**Work to complete**
For the records that follow, work out how many lines include "page" and give only that count.

**Available data**

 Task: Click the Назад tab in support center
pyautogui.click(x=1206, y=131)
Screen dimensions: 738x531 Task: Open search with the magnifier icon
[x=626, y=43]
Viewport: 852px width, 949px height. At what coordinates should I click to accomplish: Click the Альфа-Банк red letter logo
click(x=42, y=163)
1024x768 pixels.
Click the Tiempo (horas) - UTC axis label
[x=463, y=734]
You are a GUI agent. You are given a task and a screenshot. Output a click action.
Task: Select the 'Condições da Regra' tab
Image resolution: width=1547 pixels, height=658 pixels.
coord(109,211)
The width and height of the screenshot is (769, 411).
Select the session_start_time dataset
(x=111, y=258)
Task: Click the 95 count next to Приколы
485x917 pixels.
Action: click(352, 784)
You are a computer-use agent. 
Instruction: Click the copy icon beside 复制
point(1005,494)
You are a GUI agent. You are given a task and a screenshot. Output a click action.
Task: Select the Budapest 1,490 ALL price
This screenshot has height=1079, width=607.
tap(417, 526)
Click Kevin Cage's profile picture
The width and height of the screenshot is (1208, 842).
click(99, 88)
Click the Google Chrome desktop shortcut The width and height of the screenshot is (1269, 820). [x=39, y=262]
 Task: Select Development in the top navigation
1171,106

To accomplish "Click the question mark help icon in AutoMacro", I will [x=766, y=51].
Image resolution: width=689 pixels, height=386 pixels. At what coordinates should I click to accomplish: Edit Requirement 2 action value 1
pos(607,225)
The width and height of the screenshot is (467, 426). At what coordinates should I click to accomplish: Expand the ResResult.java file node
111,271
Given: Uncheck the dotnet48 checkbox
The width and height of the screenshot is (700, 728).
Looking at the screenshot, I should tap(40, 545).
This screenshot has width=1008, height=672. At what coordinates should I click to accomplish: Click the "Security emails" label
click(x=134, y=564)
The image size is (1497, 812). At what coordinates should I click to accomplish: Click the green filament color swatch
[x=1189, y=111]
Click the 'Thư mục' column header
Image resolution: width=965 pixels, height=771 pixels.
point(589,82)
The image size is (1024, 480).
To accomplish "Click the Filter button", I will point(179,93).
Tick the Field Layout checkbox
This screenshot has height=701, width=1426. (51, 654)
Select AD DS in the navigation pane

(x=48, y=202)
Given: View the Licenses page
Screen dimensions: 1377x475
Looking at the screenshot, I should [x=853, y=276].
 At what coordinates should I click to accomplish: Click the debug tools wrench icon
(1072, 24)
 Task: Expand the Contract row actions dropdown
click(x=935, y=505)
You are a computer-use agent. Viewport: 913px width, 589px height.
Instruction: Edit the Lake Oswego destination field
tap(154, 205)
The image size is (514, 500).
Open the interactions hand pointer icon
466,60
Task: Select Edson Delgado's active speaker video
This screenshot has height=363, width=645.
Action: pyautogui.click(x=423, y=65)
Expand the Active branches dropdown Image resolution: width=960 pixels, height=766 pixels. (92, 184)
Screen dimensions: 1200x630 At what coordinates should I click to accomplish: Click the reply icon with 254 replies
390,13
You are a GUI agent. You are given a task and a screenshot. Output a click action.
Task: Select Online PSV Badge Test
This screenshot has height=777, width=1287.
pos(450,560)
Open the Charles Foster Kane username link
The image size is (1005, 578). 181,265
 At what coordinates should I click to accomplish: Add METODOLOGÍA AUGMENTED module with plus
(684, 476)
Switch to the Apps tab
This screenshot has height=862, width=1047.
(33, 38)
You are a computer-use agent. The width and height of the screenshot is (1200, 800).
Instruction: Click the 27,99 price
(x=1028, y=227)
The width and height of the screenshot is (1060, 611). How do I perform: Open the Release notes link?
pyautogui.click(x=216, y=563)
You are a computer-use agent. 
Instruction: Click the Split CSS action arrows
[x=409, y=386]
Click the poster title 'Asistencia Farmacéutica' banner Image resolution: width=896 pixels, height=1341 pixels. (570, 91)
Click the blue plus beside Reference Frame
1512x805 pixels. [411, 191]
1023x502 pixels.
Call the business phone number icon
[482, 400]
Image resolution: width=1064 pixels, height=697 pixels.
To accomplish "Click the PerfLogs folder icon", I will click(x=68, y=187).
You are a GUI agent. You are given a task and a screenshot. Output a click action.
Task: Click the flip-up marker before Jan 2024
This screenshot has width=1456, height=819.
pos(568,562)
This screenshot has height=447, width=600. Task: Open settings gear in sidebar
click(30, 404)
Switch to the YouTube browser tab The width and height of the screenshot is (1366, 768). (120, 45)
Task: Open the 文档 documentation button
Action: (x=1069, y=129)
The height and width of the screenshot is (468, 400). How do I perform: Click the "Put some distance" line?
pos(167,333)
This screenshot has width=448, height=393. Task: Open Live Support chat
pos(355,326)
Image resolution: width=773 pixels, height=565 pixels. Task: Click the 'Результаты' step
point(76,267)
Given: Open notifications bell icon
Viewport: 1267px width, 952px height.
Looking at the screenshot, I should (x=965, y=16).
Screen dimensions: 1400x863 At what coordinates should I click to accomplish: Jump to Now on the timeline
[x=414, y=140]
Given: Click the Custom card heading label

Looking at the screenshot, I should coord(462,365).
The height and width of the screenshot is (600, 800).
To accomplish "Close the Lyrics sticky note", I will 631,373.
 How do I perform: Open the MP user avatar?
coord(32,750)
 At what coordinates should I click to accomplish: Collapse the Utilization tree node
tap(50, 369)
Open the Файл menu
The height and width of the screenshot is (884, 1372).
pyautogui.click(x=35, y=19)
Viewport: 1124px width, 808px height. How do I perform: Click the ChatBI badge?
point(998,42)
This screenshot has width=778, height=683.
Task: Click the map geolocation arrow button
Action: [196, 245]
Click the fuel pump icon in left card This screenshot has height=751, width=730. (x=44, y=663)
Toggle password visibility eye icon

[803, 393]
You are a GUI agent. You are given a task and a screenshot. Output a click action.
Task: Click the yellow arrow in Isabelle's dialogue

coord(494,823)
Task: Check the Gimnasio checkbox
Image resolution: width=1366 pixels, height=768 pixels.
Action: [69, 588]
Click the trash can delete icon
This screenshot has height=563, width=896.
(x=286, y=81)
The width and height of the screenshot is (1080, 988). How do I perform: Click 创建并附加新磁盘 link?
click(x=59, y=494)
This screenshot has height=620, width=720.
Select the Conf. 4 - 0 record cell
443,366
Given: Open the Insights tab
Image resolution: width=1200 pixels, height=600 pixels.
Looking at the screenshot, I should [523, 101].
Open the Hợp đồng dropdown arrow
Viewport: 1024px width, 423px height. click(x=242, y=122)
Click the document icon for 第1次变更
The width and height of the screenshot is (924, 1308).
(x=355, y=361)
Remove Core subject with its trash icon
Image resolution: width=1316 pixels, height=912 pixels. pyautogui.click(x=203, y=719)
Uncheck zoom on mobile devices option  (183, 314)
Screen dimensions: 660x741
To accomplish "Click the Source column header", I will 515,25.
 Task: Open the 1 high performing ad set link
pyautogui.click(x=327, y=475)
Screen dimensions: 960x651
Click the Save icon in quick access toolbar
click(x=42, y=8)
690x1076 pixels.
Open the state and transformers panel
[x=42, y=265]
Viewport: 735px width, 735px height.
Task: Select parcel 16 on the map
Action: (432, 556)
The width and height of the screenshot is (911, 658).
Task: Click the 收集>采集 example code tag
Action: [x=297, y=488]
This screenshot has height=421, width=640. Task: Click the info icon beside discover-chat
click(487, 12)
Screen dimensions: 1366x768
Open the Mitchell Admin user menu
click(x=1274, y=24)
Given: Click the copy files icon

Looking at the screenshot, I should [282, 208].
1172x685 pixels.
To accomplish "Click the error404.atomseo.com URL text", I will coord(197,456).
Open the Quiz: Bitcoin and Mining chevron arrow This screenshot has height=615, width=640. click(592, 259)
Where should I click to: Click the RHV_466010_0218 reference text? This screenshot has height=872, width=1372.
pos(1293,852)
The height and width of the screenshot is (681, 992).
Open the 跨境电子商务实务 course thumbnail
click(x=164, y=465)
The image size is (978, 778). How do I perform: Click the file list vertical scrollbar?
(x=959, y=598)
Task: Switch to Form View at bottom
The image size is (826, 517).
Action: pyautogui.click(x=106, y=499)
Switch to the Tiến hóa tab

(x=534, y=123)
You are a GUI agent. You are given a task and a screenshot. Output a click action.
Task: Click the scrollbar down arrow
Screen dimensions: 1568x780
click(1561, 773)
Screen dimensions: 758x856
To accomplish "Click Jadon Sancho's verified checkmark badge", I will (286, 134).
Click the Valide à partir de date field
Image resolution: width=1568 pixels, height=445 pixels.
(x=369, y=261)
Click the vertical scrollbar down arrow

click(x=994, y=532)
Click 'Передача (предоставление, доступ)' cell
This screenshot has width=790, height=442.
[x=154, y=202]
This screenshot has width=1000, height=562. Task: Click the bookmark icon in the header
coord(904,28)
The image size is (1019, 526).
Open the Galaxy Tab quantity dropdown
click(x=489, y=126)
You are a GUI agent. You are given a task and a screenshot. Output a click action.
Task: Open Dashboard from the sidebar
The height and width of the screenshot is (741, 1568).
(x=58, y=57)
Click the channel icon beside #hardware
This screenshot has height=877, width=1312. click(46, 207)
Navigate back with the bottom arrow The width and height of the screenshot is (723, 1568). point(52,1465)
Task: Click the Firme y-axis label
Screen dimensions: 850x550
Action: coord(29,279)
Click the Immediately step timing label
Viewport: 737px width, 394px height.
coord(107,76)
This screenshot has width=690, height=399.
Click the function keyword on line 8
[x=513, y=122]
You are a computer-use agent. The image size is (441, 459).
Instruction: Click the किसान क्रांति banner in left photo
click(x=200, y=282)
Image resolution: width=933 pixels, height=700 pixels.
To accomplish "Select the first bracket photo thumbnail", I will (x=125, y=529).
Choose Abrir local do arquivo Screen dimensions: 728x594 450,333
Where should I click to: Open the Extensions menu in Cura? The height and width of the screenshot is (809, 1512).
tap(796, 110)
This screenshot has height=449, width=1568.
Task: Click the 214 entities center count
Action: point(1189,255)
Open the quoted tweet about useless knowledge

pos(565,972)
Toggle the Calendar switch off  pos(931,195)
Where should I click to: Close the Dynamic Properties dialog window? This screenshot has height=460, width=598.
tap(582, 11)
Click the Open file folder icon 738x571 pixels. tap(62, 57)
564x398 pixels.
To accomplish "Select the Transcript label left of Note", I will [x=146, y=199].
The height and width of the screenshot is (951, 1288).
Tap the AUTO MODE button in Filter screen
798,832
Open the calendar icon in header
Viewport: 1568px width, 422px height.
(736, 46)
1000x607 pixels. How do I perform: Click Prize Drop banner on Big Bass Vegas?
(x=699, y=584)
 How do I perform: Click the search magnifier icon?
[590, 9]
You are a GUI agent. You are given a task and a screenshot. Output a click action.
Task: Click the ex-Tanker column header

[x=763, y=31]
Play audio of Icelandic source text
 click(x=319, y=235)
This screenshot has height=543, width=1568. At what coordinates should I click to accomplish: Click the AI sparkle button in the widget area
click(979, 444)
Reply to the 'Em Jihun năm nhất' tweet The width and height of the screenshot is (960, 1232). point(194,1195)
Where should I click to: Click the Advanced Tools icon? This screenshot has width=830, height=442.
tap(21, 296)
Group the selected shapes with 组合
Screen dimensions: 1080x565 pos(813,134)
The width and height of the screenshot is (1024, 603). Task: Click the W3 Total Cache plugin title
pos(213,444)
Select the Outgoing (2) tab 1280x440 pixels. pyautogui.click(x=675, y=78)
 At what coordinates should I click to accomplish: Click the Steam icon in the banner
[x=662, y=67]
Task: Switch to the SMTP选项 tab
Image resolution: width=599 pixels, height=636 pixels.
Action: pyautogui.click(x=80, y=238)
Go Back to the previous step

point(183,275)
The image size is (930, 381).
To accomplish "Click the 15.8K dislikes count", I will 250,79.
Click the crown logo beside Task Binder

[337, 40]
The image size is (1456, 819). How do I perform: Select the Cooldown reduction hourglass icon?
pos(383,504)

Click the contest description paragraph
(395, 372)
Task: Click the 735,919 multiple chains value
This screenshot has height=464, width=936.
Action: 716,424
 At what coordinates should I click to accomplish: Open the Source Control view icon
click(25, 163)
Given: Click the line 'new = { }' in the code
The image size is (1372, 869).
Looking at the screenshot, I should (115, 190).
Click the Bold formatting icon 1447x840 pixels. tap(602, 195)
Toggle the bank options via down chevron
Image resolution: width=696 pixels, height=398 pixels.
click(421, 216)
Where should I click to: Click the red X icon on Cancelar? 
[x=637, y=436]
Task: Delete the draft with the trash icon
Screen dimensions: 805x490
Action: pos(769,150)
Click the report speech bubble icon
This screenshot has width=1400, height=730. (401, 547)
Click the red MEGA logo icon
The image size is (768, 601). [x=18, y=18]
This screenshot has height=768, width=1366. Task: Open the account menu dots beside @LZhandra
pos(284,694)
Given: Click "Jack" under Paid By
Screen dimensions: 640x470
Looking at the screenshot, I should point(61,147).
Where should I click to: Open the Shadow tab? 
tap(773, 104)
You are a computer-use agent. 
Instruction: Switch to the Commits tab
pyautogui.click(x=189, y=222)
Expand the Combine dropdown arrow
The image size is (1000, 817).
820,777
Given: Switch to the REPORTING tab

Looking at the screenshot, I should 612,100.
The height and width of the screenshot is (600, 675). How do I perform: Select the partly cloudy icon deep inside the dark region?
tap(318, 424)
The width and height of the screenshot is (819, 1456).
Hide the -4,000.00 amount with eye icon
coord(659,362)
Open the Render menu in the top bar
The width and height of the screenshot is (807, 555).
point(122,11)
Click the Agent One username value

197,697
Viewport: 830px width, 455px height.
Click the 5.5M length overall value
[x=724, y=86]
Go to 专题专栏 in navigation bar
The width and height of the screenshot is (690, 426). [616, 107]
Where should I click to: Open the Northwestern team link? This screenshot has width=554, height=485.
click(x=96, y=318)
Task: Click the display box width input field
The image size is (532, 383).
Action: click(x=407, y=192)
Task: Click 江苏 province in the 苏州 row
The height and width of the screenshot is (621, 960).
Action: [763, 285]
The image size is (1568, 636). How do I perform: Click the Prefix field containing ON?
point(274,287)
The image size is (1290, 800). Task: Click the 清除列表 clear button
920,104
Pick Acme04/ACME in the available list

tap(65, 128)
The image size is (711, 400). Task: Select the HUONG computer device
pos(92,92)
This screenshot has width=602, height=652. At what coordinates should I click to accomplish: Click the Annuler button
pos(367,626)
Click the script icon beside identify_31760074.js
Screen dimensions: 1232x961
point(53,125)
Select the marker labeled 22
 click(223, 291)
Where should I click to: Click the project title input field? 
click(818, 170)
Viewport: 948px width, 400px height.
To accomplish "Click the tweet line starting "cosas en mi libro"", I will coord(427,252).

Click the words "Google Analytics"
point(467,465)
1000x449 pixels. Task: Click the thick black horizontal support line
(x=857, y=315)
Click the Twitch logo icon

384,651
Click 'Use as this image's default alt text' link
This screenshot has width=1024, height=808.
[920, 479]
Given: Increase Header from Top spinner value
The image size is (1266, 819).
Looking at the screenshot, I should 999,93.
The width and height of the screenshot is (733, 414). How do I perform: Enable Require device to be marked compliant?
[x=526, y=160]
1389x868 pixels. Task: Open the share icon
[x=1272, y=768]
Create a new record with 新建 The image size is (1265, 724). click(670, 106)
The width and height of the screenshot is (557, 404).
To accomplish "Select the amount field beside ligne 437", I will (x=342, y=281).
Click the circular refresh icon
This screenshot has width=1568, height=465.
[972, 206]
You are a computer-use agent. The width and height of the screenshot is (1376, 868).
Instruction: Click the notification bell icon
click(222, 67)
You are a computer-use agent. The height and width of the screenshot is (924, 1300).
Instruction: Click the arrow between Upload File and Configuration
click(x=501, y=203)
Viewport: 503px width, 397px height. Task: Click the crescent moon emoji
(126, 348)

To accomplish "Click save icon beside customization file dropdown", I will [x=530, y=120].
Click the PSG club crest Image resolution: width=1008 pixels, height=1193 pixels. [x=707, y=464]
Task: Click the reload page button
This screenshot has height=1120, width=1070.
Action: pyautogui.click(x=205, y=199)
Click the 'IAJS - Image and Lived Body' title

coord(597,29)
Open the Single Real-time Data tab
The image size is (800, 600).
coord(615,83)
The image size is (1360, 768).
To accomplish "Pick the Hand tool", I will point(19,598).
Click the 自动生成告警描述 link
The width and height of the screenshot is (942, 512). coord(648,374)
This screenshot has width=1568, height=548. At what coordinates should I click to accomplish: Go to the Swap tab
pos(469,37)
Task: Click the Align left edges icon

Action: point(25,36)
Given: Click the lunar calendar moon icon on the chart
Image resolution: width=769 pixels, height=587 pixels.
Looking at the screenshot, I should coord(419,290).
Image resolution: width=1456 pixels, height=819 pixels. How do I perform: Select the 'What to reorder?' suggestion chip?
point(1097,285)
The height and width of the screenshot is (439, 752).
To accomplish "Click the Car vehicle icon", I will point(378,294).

**Exercise response**
2